2026-06-28 — Query → Update: kataegis mechanistic expansion

  • Research Q&A on how kataegis results in hypermutation. Traced each claim to its source.
  • Updated kataegis: expanded mechanistic inference with Conticello (2008) enzyme chemistry (zinc-dependent deamination, H[AV]E-x[24-36]-PCxxC catalytic core), Petljak et al. (2022) causal evidence for APOBEC3A as primary driver, explicit two-pathway model for mutational outcomes (C>T via replication across uracil, C>G via UNG excision + REV1 TLS), and molecular clock disruption implication (temporally clustered mutations violate gradual-accumulation assumption).
  • Added Conticello (2008) and Petljak (2022) to kataegis sources (was 1, now 3 — single-source high confidence flag resolved).
  • Added molecular-clock to kataegis related links.
  • Lint: 0 new issues. Single-source high confidence flag resolved (kataegis: 1 source → 3).

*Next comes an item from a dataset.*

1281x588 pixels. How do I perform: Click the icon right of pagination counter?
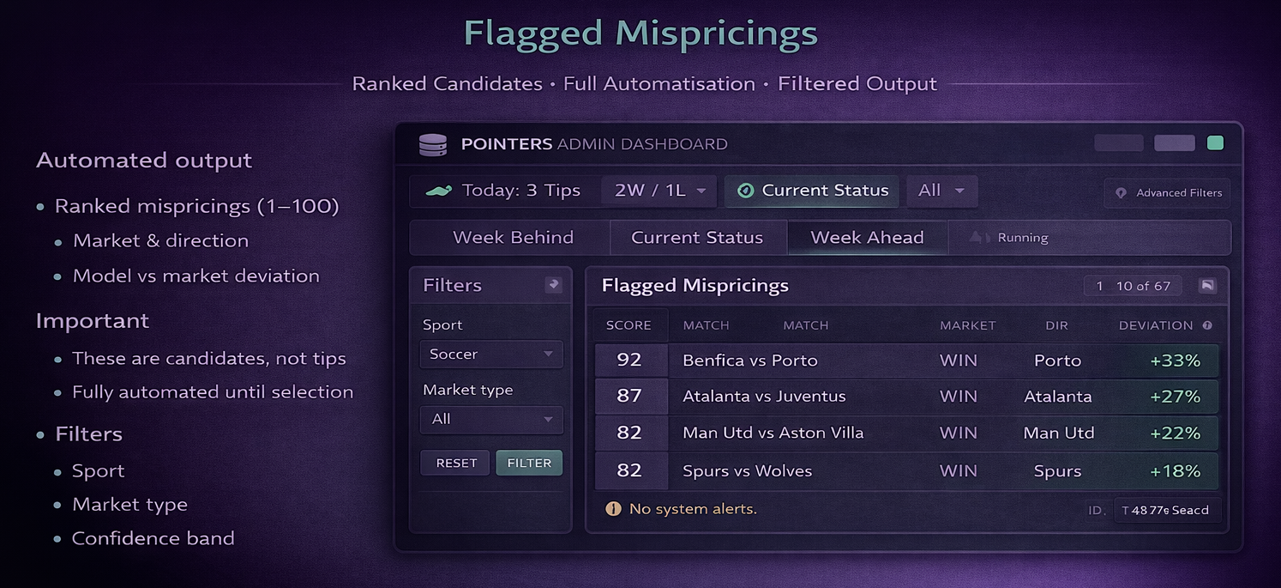click(x=1207, y=286)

2026-06-28 — Query → Update: asexual evolution, tetraploidy, and Haig’s framework

  • Research Q&A on McGranahan & Swanton (2017) asexual evolution analogy + tetraploid adaptation, and connection to David Haig’s evolutionary concepts.
  • Updated kataegis: added “Asexual Evolution and Linked Mutations” section. Kataegic focus as permanently linked haplotype — the linked-genome principle at micro-scale. Phylogenetic methods cannot treat kataegic mutations as independent markers. Added McGranahan & Swanton (2017) to sources.
  • Updated genomic-imprinting: added two items to Relevance to Clonal Evolution — (6) asexual evolution and exposure of recessive mutations (functional haploidy → single-hit kinetics where branching-process-model assumes two-hit), (7) tetraploid-imprinting intersection (whole-genome-duplication buffers, imprinting exposes — opposing forces on the same parameter, resolved by context-dependent interpretation of the genetic text). Added McGranahan & Swanton (2017) to sources; added whole-genome-duplication and branching-process-model to related links.
  • Lint: 0 new issues.

2026-06-28 — Infrastructure: Quartz static site for mobile reading

  • Installed Quartz 5 in quartz/ with content symlink to wiki/.
  • Configured: baseUrl bjorn99.github.io/clonal-evolution, ignorePatterns (log, private, templates, .obsidian), 44 plugins.
  • Build succeeds: 61 markdown files → 189 emitted files.
  • Deployment: Cloudflare Pages (free tier, supports private repos, unlimited bandwidth). GitHub Pages blocked on private repos. Setup via Cloudflare dashboard: connect repo, build command cd quartz && npm ci && npx quartz plugin install --from-config && npx quartz build, output dir quartz/public.
  • Updated .gitignore and system architecture doc.